Celso Pansera. Foto: divulgação.

Há pouco mais de um mês no comando do Ministério de Ciência, Tecnologia e Inovação, Celso Pansera afirmou nesta sexta-feira, 27, que se comprometerá a manter vivo o programa Startup Brasil, iniciativa que não abriu novas turmas em 2015.

De acordo com o ministro, os investimentos do MCTI em novas empresas inovadoras serão ampliados. Segundo informação do Convergência Digital, Pansera não chegou a se comprometer com números, mas afirmou que está trabalhando para evitar o contingenciamento e usar parte dos recursos da Finep para investir em startups e movimentar o Startup Brasil.

“Queremos ver como movimentar uma parte desses recursos para que não caia no contingenciamento dos fundos setoriais, para que possamos investir a partir do ano que vem pesadamente em startups, em novas empresas de inovação”, disse Pansera.

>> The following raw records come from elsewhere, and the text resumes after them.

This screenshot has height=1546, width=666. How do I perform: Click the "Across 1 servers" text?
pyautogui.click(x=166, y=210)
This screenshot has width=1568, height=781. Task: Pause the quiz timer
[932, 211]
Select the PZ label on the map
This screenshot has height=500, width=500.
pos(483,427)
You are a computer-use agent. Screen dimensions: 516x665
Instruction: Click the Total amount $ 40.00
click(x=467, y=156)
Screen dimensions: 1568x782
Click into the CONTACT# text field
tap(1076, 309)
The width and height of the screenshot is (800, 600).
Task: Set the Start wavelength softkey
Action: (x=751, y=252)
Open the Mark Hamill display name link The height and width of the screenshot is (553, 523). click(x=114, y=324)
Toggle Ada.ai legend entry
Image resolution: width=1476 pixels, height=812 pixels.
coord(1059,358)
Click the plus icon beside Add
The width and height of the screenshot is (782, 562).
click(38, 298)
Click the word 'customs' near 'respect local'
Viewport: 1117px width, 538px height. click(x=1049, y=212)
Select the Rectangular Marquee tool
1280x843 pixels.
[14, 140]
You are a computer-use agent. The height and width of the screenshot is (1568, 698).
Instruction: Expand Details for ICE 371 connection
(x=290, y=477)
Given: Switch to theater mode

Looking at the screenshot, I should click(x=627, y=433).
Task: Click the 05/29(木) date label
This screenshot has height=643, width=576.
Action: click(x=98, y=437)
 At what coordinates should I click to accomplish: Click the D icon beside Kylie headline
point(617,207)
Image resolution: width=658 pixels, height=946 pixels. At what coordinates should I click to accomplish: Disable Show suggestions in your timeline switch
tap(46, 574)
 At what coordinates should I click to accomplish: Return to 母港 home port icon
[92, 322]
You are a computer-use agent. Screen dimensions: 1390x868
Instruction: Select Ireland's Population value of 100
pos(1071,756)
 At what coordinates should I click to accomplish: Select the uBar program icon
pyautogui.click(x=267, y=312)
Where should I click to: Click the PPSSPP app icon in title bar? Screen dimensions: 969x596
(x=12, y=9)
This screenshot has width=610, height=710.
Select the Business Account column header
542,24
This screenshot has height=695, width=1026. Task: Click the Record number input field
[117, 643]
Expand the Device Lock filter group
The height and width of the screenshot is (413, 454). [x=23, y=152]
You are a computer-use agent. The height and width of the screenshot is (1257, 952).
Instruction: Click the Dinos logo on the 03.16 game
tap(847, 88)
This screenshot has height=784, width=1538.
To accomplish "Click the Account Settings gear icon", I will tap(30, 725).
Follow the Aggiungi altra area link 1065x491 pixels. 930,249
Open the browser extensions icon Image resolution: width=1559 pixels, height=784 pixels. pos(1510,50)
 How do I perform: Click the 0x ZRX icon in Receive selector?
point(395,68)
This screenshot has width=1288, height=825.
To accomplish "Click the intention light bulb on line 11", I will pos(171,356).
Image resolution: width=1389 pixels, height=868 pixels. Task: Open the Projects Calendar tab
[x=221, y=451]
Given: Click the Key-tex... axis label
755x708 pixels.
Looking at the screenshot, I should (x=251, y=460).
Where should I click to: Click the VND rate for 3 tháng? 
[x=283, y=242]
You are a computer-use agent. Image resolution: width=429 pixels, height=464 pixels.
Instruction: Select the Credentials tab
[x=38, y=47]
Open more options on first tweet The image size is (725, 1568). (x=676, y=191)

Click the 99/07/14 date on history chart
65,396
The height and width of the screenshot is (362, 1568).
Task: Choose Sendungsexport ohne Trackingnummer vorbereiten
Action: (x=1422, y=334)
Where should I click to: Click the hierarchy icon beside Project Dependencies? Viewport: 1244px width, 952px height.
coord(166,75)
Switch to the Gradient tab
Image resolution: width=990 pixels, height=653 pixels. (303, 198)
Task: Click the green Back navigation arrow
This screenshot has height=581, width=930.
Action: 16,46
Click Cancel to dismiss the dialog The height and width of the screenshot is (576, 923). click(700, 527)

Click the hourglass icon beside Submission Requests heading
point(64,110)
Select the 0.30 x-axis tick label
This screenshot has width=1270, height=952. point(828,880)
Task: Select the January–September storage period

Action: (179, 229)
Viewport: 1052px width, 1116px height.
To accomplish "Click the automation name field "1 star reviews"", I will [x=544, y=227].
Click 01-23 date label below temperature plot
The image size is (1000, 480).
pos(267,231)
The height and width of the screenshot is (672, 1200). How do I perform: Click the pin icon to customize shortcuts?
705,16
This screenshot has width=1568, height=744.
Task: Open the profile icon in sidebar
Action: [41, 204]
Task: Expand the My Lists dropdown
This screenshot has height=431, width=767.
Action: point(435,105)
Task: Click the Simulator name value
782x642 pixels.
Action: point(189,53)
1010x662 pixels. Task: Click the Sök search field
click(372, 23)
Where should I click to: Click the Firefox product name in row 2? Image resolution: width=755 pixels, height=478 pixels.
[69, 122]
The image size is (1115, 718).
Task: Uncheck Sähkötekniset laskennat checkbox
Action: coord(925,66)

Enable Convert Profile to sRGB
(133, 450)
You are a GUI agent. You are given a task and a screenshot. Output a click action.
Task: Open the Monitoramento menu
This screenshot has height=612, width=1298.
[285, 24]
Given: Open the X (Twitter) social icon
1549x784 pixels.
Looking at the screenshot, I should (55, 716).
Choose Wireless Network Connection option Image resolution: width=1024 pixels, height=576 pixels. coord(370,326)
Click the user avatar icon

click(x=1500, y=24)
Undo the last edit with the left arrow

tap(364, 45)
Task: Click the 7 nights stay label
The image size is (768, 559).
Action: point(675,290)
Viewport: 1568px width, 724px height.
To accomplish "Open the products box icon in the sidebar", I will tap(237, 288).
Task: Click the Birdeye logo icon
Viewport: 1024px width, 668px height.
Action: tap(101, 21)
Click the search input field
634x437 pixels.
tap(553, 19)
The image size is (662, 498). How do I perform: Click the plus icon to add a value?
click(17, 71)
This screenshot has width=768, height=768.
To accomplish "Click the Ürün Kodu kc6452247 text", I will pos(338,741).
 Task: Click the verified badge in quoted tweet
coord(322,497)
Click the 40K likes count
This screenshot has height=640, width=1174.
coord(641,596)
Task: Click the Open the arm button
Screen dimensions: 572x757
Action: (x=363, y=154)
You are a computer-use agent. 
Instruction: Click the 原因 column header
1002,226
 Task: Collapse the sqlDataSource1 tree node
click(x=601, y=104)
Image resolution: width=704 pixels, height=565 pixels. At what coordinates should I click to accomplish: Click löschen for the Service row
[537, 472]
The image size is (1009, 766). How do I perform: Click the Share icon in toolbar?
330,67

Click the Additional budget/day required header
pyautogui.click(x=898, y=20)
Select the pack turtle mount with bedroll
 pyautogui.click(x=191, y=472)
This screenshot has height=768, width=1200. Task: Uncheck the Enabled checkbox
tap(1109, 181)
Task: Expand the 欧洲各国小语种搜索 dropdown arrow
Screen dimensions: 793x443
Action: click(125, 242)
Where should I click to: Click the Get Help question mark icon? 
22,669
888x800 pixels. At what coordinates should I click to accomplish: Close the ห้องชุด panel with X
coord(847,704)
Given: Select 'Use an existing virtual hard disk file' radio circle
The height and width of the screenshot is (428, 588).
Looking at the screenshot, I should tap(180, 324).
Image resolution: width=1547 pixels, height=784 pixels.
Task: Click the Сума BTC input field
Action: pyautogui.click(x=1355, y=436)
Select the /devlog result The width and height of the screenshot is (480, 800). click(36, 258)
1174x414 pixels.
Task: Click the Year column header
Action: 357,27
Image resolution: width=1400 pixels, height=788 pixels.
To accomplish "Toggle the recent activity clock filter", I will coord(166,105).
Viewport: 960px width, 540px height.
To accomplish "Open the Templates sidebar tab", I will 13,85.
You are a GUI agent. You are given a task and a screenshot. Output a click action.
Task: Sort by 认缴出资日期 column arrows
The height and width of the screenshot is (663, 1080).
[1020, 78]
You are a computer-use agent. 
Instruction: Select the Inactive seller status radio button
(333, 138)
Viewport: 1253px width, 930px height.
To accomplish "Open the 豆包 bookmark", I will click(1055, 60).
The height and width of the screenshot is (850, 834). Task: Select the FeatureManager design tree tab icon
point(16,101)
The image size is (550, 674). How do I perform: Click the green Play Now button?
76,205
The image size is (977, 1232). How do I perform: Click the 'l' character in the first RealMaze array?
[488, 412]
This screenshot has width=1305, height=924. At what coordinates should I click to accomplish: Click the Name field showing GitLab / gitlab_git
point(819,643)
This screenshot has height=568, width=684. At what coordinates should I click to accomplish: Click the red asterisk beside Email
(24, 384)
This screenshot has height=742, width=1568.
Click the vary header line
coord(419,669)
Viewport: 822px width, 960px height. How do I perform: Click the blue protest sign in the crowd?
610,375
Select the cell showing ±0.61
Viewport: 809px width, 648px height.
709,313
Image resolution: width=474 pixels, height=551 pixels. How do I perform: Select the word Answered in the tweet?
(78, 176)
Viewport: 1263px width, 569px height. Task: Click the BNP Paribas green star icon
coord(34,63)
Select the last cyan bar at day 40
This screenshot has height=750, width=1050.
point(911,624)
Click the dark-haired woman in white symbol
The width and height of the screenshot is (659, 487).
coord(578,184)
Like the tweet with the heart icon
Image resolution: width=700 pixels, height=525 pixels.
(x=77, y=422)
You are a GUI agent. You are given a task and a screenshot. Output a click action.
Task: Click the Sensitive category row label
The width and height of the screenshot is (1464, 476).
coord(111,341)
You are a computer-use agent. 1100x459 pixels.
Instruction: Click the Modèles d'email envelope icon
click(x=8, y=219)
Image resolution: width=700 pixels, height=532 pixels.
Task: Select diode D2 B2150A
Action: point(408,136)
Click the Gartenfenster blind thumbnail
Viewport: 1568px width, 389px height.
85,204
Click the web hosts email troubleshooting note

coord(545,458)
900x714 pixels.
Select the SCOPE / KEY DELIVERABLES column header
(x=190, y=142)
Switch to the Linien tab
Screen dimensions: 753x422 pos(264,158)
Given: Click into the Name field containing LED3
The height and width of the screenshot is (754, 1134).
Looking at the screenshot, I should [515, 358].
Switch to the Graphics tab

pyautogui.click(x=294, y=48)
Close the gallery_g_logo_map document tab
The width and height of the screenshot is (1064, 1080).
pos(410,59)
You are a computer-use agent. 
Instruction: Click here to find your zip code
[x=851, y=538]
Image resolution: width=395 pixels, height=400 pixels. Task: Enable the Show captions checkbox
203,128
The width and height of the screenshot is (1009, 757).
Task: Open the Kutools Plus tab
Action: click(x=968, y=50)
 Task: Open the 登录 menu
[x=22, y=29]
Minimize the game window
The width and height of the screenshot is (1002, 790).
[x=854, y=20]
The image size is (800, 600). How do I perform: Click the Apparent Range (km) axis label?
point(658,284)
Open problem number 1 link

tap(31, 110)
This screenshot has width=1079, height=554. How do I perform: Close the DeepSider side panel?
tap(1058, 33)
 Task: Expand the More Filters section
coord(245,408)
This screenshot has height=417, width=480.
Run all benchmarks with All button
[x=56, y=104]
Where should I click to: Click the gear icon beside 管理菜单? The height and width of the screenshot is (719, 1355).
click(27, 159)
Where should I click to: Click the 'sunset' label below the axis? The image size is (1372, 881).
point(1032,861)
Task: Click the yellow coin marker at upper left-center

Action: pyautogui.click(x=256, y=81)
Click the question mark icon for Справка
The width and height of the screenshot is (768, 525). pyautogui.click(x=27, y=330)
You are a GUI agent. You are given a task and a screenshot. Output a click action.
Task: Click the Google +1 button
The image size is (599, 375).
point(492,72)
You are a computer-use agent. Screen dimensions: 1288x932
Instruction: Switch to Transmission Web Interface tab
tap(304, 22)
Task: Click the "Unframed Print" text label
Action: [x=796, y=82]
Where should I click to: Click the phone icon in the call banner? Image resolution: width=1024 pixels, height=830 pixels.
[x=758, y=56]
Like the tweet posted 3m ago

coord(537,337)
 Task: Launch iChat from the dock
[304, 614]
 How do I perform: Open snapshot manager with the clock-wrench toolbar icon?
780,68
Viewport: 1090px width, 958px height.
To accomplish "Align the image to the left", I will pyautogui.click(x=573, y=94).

A declaração de Pansera joga luz sobre o estado indefinido em que o programa se encontra no ano. Desde seu início em 2013, o programa anunciava dois editais de seleção de startups por ano (um por semestre). Em 2015 nenhum edital foi lançado.

Deputado federal em primeiro mandato e com um histórico pouco representativo no segmento de tecnologia, Pansera assumiu o ministério no início de outubro e provavelmente está aos poucos se aclimatando na função.

Antes de Pansera, o ministério foi presidido pelo deputado Aldo Rebelo, outro deputado com pouco backgroung no segmento. Antes de Rebelo, os últimos dois nomes a serem titulares foram Marco Antonio Raupp, ex-diretor geral do Instituto Nacional de Pesquisas Espaciais, e Clelio Campolina Diniz, ex-reitor da UFMG.

O posicionamento a favor de programas de fomento mostra que o executivo está preocupado em fazer seu tema de casa. Entretanto, resta saber como que o titular da pasta pretende levar esse plano adiante.

Atualmente o Start-Up Brasil apoia atualmente 183 startups nacionais e internacionais, possui uma rede de 17 aceleradoras em 7 estados brasileiros e mais de 50 parceiros públicos e privados.